Example from that page adapted to question:
$dir = "/etc/php5/";
$path = "/webpath";
// Open a known directory, and proceed to read its contents
if (is_dir($dir)) {
if ($dh = opendir($dir)) {
while (($file = readdir($dh)) !== false) {
echo "$file";
}
closedir($dh);
}
}
See this question. I can't use that code:
function addFolderToZip($dir, $zipArchive, $zipdir = ''){
if (is_dir($dir)) {
if ($dh = opendir($dir)) {
//Add the directory
$zipArchive->addEmptyDir($dir);
// Loop through all the files
while (($file = readdir($dh)) !== false) {
//If it's a folder, run the function again!
if(!is_file($dir . $file)){
// Skip parent and root directories
if( ($file !== ".") && ($file !== "..")){
addFolderToZip($dir . $file . "/", $zipArchive, $zipdir . $file . "/");
}
}else{
// Add the files
$zipArchive->addFile($dir . $file, $zipdir . $file);
}
}
}
Please write an example for me. The second problem is too complex.
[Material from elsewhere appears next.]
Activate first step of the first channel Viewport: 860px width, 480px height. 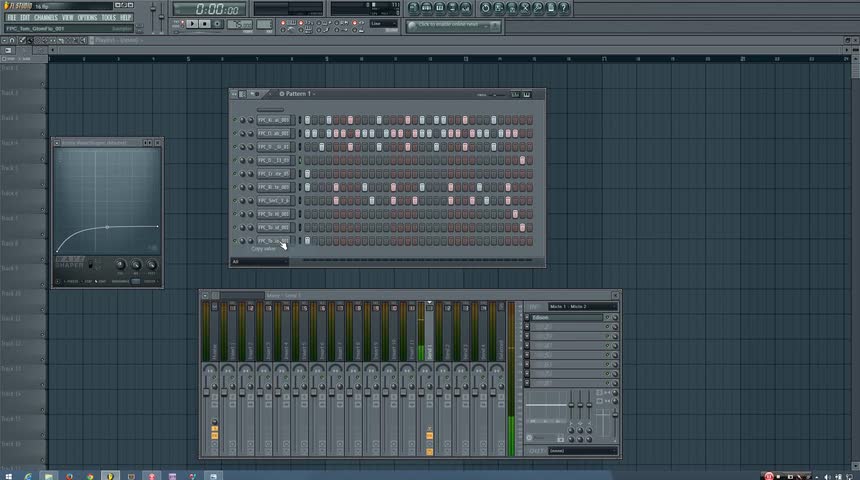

When I use addfile function it will add and appear in the archive as a file and this great. Now when I use:
$z = new ZipArchive();
$z->open('test.zip')
for ($i=0; $i< $z->numFiles;$i++) {
$aZipDtls = $z->statIndex($i);
echo $aZipDtls['name'];
}
it now shows if I add a file in folder like that:
$zip->addFile('/path/to/index.txt', 'dir/newname.txt');
it show in the Winrar soft a dir then a file but in the code it shows it as one file.
Like that in winrar:
dir/
dir/newname.txt
In my PHP system, just only show one file without its dir, like that:
dir/newname.txt
This mean it's impossible to add a new file in a dir.
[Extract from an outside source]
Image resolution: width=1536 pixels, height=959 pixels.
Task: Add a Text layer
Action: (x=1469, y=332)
Difficult to know what you want, but here goes:
<?php
$zip = new ZipArchive();
$zip->open('test.zip');
$zip->addFile('/path/to/newname.txt','dir/newname1.txt');
$zip->addFile('/path/to/newname.txt','dir/newname2.txt');
$zip->addFile('/path/to/newname.txt','dir/dir/newname3.txt');
$zip->addFile('/path/to/newname.txt','dir/dir/dir/newname4.txt');
for ($i=0; $i< $zip->numFiles;++$i) {
$aZipDtls = $zip->statIndex($i);
echo $aZipDtls['name'],"\n";
}
$zip->close();
?>
Should cover all questions. That will unzip with exactly the structure you'd expect it to. The discrepancy is likely due to the way WinRar displays the archive structure.